* Begin DATA EXCERPTS *
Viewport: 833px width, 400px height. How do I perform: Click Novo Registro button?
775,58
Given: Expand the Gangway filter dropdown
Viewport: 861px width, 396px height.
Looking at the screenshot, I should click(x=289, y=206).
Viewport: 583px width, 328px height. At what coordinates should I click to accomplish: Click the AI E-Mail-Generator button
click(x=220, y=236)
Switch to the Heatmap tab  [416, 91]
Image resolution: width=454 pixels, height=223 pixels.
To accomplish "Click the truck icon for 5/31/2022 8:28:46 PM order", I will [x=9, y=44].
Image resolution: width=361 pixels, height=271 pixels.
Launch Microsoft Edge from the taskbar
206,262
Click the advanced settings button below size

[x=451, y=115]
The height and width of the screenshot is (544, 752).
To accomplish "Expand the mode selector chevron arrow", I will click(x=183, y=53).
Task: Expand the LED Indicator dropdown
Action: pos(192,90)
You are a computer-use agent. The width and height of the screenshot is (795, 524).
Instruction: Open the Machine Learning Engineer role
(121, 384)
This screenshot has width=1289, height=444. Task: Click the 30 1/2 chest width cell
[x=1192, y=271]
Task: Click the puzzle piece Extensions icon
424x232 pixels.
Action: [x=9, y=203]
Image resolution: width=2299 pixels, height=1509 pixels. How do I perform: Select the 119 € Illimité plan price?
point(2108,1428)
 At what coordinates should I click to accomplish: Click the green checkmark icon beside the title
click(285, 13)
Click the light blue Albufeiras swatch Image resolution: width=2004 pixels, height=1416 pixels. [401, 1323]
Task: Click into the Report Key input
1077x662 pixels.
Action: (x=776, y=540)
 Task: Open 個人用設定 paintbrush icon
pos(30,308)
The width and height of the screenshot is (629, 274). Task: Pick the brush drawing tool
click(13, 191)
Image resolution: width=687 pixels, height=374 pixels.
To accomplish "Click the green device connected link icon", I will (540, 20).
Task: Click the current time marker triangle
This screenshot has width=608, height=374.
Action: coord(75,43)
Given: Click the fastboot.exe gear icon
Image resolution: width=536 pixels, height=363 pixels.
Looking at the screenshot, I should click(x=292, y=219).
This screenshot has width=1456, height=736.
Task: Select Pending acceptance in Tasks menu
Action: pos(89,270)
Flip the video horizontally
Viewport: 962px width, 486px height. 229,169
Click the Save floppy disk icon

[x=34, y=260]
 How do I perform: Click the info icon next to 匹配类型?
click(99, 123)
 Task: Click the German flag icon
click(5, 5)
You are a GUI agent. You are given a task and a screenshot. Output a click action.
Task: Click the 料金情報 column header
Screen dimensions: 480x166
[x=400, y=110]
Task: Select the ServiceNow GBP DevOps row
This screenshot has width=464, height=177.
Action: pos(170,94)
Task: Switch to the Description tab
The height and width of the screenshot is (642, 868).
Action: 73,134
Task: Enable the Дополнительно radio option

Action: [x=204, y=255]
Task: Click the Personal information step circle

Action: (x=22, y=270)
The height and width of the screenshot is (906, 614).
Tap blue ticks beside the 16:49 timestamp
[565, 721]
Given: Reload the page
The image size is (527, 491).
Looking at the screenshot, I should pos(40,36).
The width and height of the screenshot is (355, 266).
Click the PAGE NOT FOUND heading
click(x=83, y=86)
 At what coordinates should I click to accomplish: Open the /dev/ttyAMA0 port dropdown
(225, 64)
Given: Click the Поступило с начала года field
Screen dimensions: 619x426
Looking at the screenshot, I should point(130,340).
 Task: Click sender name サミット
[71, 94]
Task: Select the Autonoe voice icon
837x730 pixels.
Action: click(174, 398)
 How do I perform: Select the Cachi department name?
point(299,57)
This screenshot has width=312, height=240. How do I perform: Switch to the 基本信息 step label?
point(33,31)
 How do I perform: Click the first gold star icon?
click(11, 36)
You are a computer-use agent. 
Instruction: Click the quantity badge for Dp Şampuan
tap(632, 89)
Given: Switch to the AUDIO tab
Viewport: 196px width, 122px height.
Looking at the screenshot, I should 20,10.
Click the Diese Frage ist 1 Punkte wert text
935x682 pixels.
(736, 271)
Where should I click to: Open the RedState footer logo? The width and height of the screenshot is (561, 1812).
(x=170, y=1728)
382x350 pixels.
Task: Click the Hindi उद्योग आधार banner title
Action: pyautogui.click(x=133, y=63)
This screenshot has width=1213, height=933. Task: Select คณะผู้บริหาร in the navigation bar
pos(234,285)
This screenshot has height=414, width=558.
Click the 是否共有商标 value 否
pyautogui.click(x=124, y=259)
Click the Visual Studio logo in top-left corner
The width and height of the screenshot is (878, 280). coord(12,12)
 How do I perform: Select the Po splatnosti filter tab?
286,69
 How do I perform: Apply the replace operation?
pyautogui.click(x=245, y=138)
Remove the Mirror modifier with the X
* End DATA EXCERPTS *
OBJECTIVE ::
Can you reproduce the entries above word for word, starting at the line that contains "Task: Click into the Report Key input" and ending at the line that contains "will (540, 20)."?

PROBLEM SOLUTION ::
Task: Click into the Report Key input
1077x662 pixels.
Action: (x=776, y=540)
 Task: Open 個人用設定 paintbrush icon
pos(30,308)
The width and height of the screenshot is (629, 274). Task: Pick the brush drawing tool
click(13, 191)
Image resolution: width=687 pixels, height=374 pixels.
To accomplish "Click the green device connected link icon", I will (540, 20).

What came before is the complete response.